> **Available data**:
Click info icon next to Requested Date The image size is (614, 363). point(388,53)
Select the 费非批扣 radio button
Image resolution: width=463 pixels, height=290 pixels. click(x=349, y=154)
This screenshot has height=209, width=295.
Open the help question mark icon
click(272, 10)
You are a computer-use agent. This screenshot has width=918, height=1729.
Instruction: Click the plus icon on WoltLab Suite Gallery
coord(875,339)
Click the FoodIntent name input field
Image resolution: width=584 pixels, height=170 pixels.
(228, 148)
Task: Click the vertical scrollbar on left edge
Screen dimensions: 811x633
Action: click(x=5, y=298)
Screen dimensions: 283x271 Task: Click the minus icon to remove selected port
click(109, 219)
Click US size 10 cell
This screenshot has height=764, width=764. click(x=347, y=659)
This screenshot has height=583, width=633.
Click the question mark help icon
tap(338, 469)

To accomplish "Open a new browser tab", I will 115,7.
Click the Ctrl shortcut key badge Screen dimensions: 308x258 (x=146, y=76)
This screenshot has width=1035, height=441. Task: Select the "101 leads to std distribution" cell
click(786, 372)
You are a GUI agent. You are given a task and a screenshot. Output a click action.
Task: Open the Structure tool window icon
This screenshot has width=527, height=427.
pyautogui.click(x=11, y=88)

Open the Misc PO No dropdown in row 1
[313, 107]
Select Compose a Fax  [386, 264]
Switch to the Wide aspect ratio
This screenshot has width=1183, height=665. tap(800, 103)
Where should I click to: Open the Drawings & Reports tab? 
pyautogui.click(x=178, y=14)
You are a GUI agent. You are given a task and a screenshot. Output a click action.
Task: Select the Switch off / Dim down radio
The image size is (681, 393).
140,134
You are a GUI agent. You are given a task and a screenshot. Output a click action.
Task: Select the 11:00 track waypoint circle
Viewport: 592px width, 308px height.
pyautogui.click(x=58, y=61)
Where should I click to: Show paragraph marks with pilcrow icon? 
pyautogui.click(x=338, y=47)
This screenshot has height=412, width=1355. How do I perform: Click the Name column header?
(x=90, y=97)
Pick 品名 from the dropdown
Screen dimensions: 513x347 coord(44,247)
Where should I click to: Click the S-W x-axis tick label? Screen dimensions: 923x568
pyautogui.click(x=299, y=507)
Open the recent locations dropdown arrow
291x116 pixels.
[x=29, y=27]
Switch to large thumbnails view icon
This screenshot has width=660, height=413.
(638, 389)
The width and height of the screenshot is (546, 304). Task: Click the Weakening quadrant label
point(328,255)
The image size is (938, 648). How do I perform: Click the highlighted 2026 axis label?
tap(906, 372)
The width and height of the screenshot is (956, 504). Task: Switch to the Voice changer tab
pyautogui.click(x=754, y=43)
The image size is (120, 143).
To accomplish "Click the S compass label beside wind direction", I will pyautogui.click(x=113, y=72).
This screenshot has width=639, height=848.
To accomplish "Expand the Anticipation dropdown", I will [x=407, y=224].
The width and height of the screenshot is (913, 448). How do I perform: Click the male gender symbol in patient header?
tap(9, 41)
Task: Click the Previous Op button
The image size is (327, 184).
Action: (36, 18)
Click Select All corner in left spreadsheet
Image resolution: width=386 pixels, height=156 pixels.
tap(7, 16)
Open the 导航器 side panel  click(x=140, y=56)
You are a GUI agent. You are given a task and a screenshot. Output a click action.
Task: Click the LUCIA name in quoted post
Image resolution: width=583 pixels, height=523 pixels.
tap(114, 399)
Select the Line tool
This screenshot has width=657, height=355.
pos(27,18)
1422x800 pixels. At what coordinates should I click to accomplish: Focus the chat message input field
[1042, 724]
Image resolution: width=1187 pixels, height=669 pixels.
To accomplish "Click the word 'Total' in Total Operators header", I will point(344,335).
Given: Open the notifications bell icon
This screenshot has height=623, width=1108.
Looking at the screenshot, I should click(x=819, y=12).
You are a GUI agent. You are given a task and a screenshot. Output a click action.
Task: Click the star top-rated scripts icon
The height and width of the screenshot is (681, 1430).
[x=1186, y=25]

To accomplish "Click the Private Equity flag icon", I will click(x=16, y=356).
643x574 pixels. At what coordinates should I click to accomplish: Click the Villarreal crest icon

> **About this exercise**:
Each line above is to be copied exactly as written.

> **Solved problem**:
Click info icon next to Requested Date The image size is (614, 363). point(388,53)
Select the 费非批扣 radio button
Image resolution: width=463 pixels, height=290 pixels. click(x=349, y=154)
This screenshot has height=209, width=295.
Open the help question mark icon
click(272, 10)
You are a computer-use agent. This screenshot has width=918, height=1729.
Instruction: Click the plus icon on WoltLab Suite Gallery
coord(875,339)
Click the FoodIntent name input field
Image resolution: width=584 pixels, height=170 pixels.
(228, 148)
Task: Click the vertical scrollbar on left edge
Screen dimensions: 811x633
Action: click(x=5, y=298)
Screen dimensions: 283x271 Task: Click the minus icon to remove selected port
click(109, 219)
Click US size 10 cell
This screenshot has height=764, width=764. click(x=347, y=659)
This screenshot has height=583, width=633.
Click the question mark help icon
tap(338, 469)

To accomplish "Open a new browser tab", I will 115,7.
Click the Ctrl shortcut key badge Screen dimensions: 308x258 (x=146, y=76)
This screenshot has width=1035, height=441. Task: Select the "101 leads to std distribution" cell
click(786, 372)
You are a GUI agent. You are given a task and a screenshot. Output a click action.
Task: Open the Structure tool window icon
This screenshot has width=527, height=427.
pyautogui.click(x=11, y=88)

Open the Misc PO No dropdown in row 1
[313, 107]
Select Compose a Fax  [386, 264]
Switch to the Wide aspect ratio
This screenshot has width=1183, height=665. tap(800, 103)
Where should I click to: Open the Drawings & Reports tab? 
pyautogui.click(x=178, y=14)
You are a GUI agent. You are given a task and a screenshot. Output a click action.
Task: Select the Switch off / Dim down radio
The image size is (681, 393).
140,134
You are a GUI agent. You are given a task and a screenshot. Output a click action.
Task: Select the 11:00 track waypoint circle
Viewport: 592px width, 308px height.
pyautogui.click(x=58, y=61)
Where should I click to: Show paragraph marks with pilcrow icon? 
pyautogui.click(x=338, y=47)
This screenshot has height=412, width=1355. How do I perform: Click the Name column header?
(x=90, y=97)
Pick 品名 from the dropdown
Screen dimensions: 513x347 coord(44,247)
Where should I click to: Click the S-W x-axis tick label? Screen dimensions: 923x568
pyautogui.click(x=299, y=507)
Open the recent locations dropdown arrow
291x116 pixels.
[x=29, y=27]
Switch to large thumbnails view icon
This screenshot has width=660, height=413.
(638, 389)
The width and height of the screenshot is (546, 304). Task: Click the Weakening quadrant label
point(328,255)
The image size is (938, 648). How do I perform: Click the highlighted 2026 axis label?
tap(906, 372)
The width and height of the screenshot is (956, 504). Task: Switch to the Voice changer tab
pyautogui.click(x=754, y=43)
The image size is (120, 143).
To accomplish "Click the S compass label beside wind direction", I will pyautogui.click(x=113, y=72).
This screenshot has width=639, height=848.
To accomplish "Expand the Anticipation dropdown", I will [x=407, y=224].
The width and height of the screenshot is (913, 448). How do I perform: Click the male gender symbol in patient header?
tap(9, 41)
Task: Click the Previous Op button
The image size is (327, 184).
Action: (36, 18)
Click Select All corner in left spreadsheet
Image resolution: width=386 pixels, height=156 pixels.
tap(7, 16)
Open the 导航器 side panel  click(x=140, y=56)
You are a GUI agent. You are given a task and a screenshot. Output a click action.
Task: Click the LUCIA name in quoted post
Image resolution: width=583 pixels, height=523 pixels.
tap(114, 399)
Select the Line tool
This screenshot has width=657, height=355.
pos(27,18)
1422x800 pixels. At what coordinates should I click to accomplish: Focus the chat message input field
[1042, 724]
Image resolution: width=1187 pixels, height=669 pixels.
To accomplish "Click the word 'Total' in Total Operators header", I will point(344,335).
Given: Open the notifications bell icon
This screenshot has height=623, width=1108.
Looking at the screenshot, I should click(x=819, y=12).
You are a GUI agent. You are given a task and a screenshot. Output a click action.
Task: Click the star top-rated scripts icon
The height and width of the screenshot is (681, 1430).
[x=1186, y=25]

To accomplish "Click the Private Equity flag icon", I will click(x=16, y=356).
643x574 pixels. At what coordinates should I click to accomplish: Click the Villarreal crest icon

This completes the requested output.